Using the records below, repeat exactly the lines from the one holding "Click the previous page arrow beside 821296" through the one holding "This screenshot has height=683, width=600.", both ends included, and no others.
─── Data provided
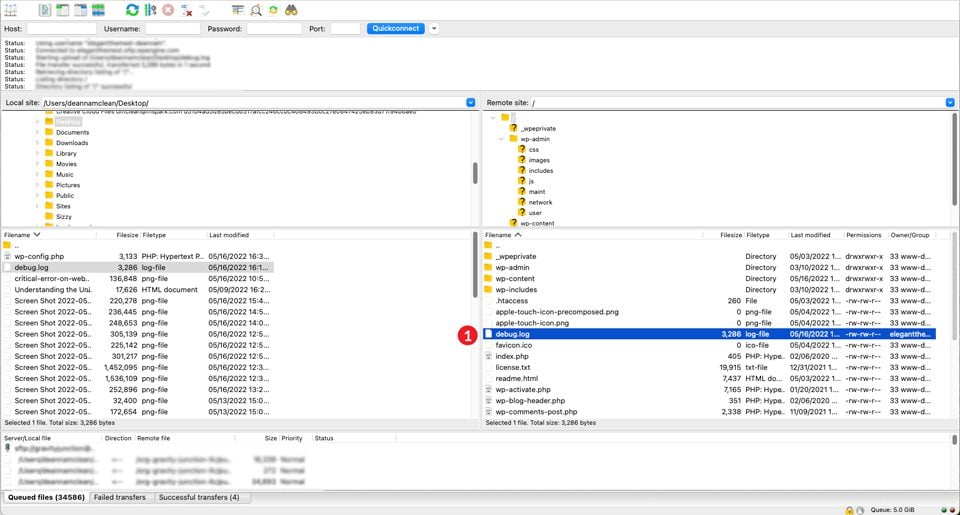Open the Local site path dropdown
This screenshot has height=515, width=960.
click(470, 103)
──────
─── Data provided
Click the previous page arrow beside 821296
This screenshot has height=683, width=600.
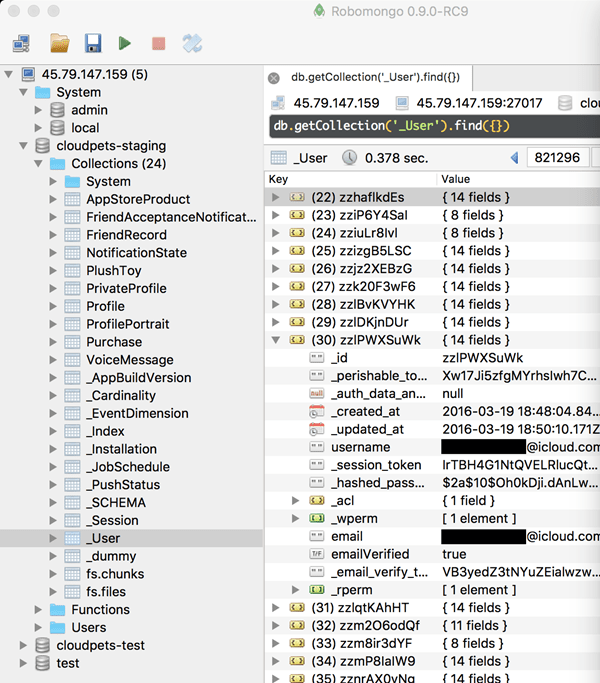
──────
*Finished task*:
Click the previous page arrow beside 821296
This screenshot has height=683, width=600.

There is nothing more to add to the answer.